A day before the Pope is due to meet Hassan Rohani, human rights organisations are circulating facts and figures about the excessive use of the death penalty
It is a “deadly injustice”. The figures on the implementation of the death penalty in Iran “are very worrying indeed”, Mahmood Amiry-Moghaddam tells Vatican Insider. Amiry-Moghaddam is an Iranian doctor who has lived in Norway for many years and is founder of the Iran Human Rights organisation. The NGO was created by Iranian citizens who sought political asylum abroad but are still in direct contact with the homeland. Hence, President Hassan Rohani’s visit to Europe, which includes stops in Italy and the Vatican, is a chance to call for a moratorium on the death penalty.

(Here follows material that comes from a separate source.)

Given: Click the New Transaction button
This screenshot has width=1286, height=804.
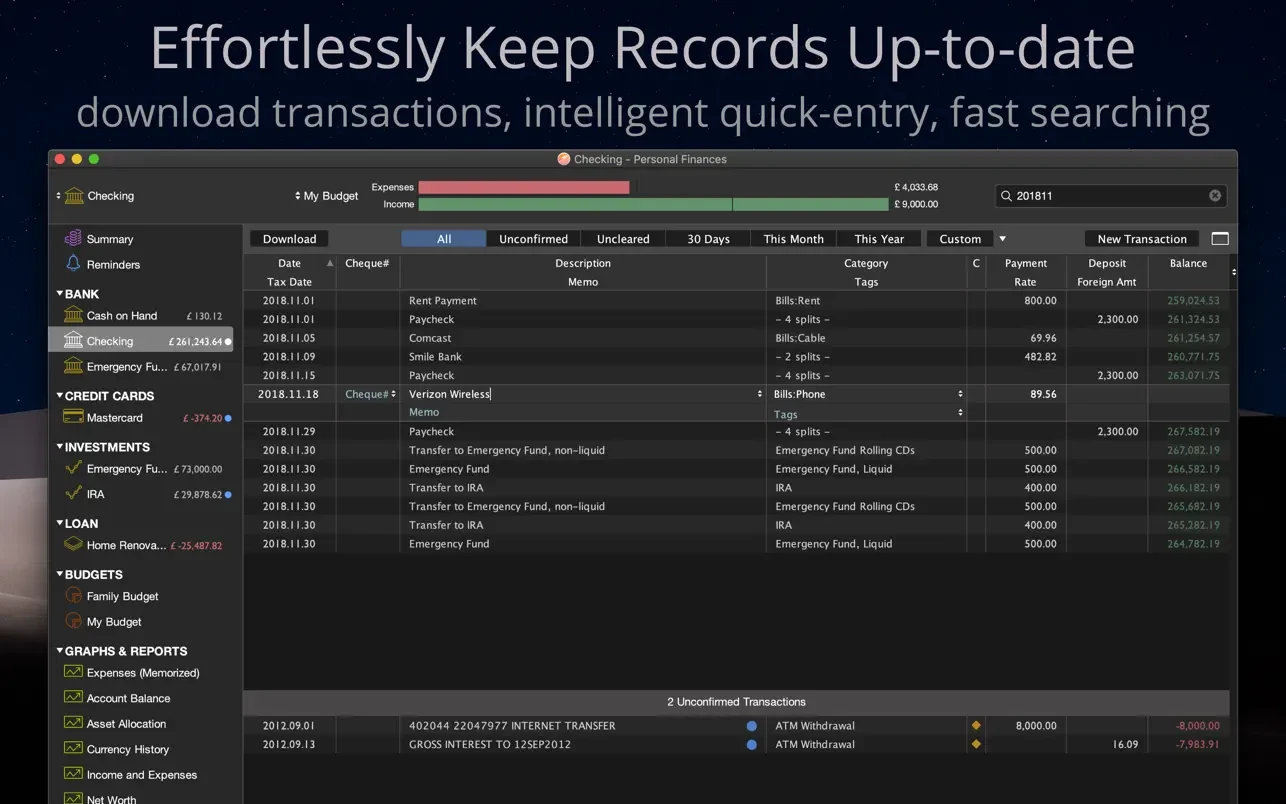Looking at the screenshot, I should [1141, 239].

The figures contained in IHR’s report titled “Deadly Injustice” are alarming: 648 people were executed in Iran in the first semester of 2015, a stark increase compared to 2014, when a total of 753 executions took place in one year and 2013, when 687 executions were carried out in total. “The average number of victims is almost 4 people a day. We are concerned because it’s the highest average in the last 21 years and we do not know why Rohani’s government promotes executions being carried out at such an intense rate,” he explained.
Most of the victims (463 out of 648 in 2015) are sentenced to death for drug-related crimes. “But the victims are often the smugglers who are paid pittance, certainly not those who organise the trafficking,” Amiry-Moghaddam observed. Drug trafficking and dependency are growing among young people and the authorities are using the death penalty as a deterrent against crime. But the death sentence is not the solution and is not an efficient means of curbing crime. We want the executions to stop.”

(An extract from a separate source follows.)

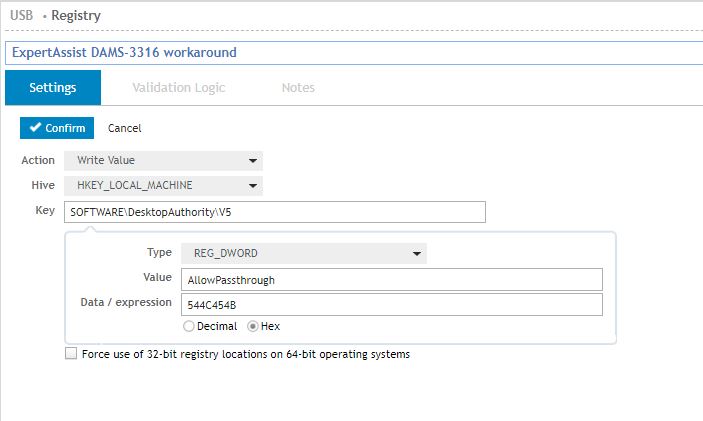Open the Validation Logic tab
Image resolution: width=703 pixels, height=421 pixels.
(x=178, y=88)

“We believe that the meeting between Rohani and the Pope scheduled for 14 November, could be important” in drawing attention to the principle of respect for life and the inefficiency of a practice such as capital punishment. “Even though the Vatican is not a political power, it has a strong influence in terms of values as well as in symbolic terms. A comment from the Pope could have an impact: we are asking Francis to put the human rights issue on the discussion agenda.”
“Other states avoid this on account of economic, political and security interests. They avoid it out of convenience. The Pope has the freedom to ask for a moratorium on the death penalty in Iran,” he continued.
Assessing the standard of respect for human rights in Iran, Mahmood Amiry-Moghaddam remarked: “Besides the right to life which we mentioned, looking at the freedom of expression, there has been an increase in the number of blogs and the use of social media but there are also recurring waves of repression against journalists.”
Regarding freedom of conscience, he said: “we have been informed that those who convert from Islam to other religions are under pressure and society is faced with a new problem that is growing: discrimination against religious minorities. Blasphemy is punishable by execution. The system uses Islam to put pressure on the people and deny legitimate rights,” he affirmed.
But the IHR leader sees a glimmer of hope on the horizon: “Despite these difficulties, the international community has a role to play at the moment and can have a positive impact given the current climate of political and economic openness.”
This is where the Pope comes in: “Years ago, there was talk of a “dialogue between civilizations” between Iran and the Vatican and this is still possible: a frank, open and constructive dialogue is always useful and fruitful. When there is sincere dialogue, one can speak not just about the positive points but also about critical aspects, with a view to overcoming them,” he said with a sense of hope.
Mahmood Amiry-Moghaddam noted that “Pope Francis is popular in Iran, especially among young people. Some months ago, his words against the death penalty went viral and attracted support, particularly given that in the Middle East there are many other religious leaders who call for a more stringent application of it. Francis has created a very positive impression among the Iranian people who appreciate his stance on poverty, care for the environment, dialogue and welcome.”